Correlation between epidermal growth factor receptor tyrosine kinase inhibitor efficacy and circulating tumor cell levels in patients with advanced non-small cell lung cancer.

OBJECTIVE: The aim of this study was to investigate the correlation between the efficacy of epidermal growth factor receptor tyrosine kinase inhibitor (EGFR-TKI) and circulating tumor cell (CTC) levels in patients with advanced non-small cell lung cancer (NSCLC). The efficacy of EGFR-TKIs in reducing CTC counts in patients with advanced NSCLC was studied. PATIENTS AND METHODS: A total of 66 patients with advanced NSCLC were enrolled and divided into two groups (those with high CTC counts and those with low CTC counts) based on the patients' median CTC counts. All the patients were treated with an EGFR-TKI, and the treatment efficacy and prognoses were compared.
RESULTS: The treatment efficacies were 53.3% (16/30) and 27.8% (10/36) for the low CTC group and high CTC group, respectively, and this difference was statistically significant (P<0.05). The median overall survival was 22.8 months (95% confidence interval [CI]: 18.9-26.8 months) for the low CTC group and 18.3 months (95% CI: 2.9-8.2 months) for the high CTC group. The median progression-free survival was 11.5 months (95% CI: 8.1-15 months) and 5.6 months (95% CI: 2.9-8.2 months) for the low and high CTC groups, respectively, and the difference was statistically significant (P<0.05).
CONCLUSION: The CTC count can be used as an index for predicting the EGFR-TKI effect on patients with advanced NSCLC. Efficacy and prognosis of EGFR-TKI treatment and CTC count were considered important, and the CTC count could be used to predict the efficacy of EGFR-TKI treatment and prognosis of advanced NSCLC. The change in CTC expression levels can be used as an index for evaluating the prognosis of patients with advanced NSCLC.

Introduction

Lung cancer is the leading cause of cancer deaths worldwide, and non-small cell lung cancer (NSCLC) accounts for 85% of all lung cancer cases.1 Surgical treatment can obviously extend the survival time of patients with early-stage lung cancer. However, the early symptoms of lung cancer can hardly be noticed, without distinctive manifestation. Most patients are in locally advanced stage or have distant metastasis to the brain, bone, adrenal gland, liver, etc., at the time of initial diagnosis. If surgery cannot be conducted, the prognosis will be poor. The 5-year survival rate of patients with stages I–IIIA lung cancer after excision is only 30%–40%.2 The overall 5-year survival rate is <15%. Most patients die of recurrence of lung cancer and distant metastasis.3

As molecular targeted cancer therapy has improved, treatment for advanced NSCLC may involve new approaches. Epidermal growth factor receptor (EGFR) is the most studied cancer therapeutic target, and EGFR tyrosine kinase inhibitors (EGFR-TKIs) are an important option for targeting EGFR in treating cancer. Currently, EGFR-TKI is a first-line treatment option for patients with advanced NSCLC with EGFR mutations, but drug resistance limits the use of these compounds. Meanwhile, the detection of tumor and the monitoring of therapeutic process depend on imageological examination and serum tumor marker examination. However, the tumor size indicated by imaging is not in conformity with the grade malignancy or invasion and metastasis ability.3 Currently, a specific tumor marker with high sensitivity, which can dynamically evaluate the EGFR-TKI effect and timely find the recurrence and metastasis of tumor, is lacking. Therefore, a method that can dynamically evaluate the EGFR-TKI effect, extend the survival time, and avoid excessive or delayed treatment is needed.

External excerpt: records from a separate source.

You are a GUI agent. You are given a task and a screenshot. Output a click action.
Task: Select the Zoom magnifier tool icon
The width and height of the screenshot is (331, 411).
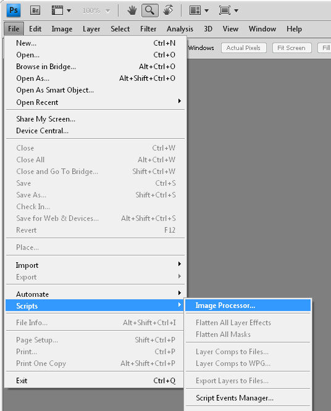point(150,10)
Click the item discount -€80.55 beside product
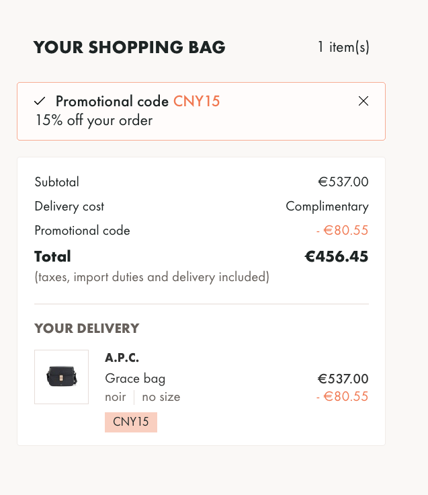 [342, 397]
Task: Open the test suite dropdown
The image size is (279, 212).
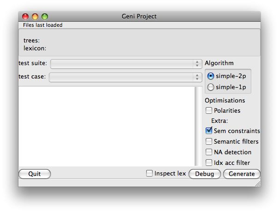Action: point(126,64)
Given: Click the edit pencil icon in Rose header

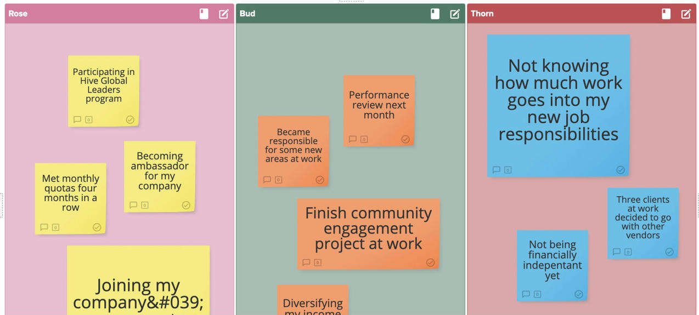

Cancer prognosis is related to tumor metastases that are believed to arise from circulating tumor cells (CTCs) that move into the peripheral blood.4,5 In addition, CTC counts are reported to be closely linked to lung cancer outcomes.6,7 In recent years, a minimally invasive approach was used to assess the efficacy of chemotherapy before and during cancer treatment, and CTC counts were found to be correlated with the efficiency of chemotherapy treatment in advanced NSCLC.8 However, in the field of EGFR-TKI therapy, no final conclusion has yet been reached on whether CTC count is effective in the evaluation and prognosis of EGFR-TKI effect. Therefore, we used CTCs as the research object, which were derived from the peripheral blood of patients with advanced NSCLC receiving EGFR-TKI treatment, and explored CTC count for evaluating the EGFR-TKI effect and prognosis in advanced NSCLC.

Patients and methods

Patient population

This was a prospective phase II study, and 66 patients diagnosed with advanced NSCLC from October 2012 to May 2014 at the Yunnan Cancer Hospital were enrolled. Patients were required to be at least 18 years old and have an Eastern Cooperative Oncology Group Performance Status (PS) score of ≤3, histologically or cytologically confirmed non-squamous stage IIIB NSCLC with pleural effusion or stage IV NSCLC, adequate organ function, and no history of prior systemic treatment of lung cancer. In this study, all of the 66 patients were EGFR 19 exons or L858R exons mutation positive through EGFR gene mutation detected. But the anaplastic lymphoma kinase and KRAS mutations were not detected in the study. Patients with significant vascular disease or any serious cardiac condition were excluded. The study was approved by the Ethics Committee of Yunnan Cancer Hospital, and written informed consent was obtained from all the enrolled patients prior to any interventions. The CTC count was detected, and all the procedures performed in studies involving human participants were in accordance with the ethical standards of the institutional and/or national research committee and with the 1964 Declaration of Helsinki and its later amendments or comparable ethical standards.

Patient treatments

Patients were treated with one of the three EGFR-TKIs: gefitinib (250 mg/day, orally), erlotinib (150 mg/day, orally), or icotinib hydrochloride (125 mg thrice daily, orally). Therapy was continued for at least 1 month. The longest treatment course was 28 months, and the average course was 8 months.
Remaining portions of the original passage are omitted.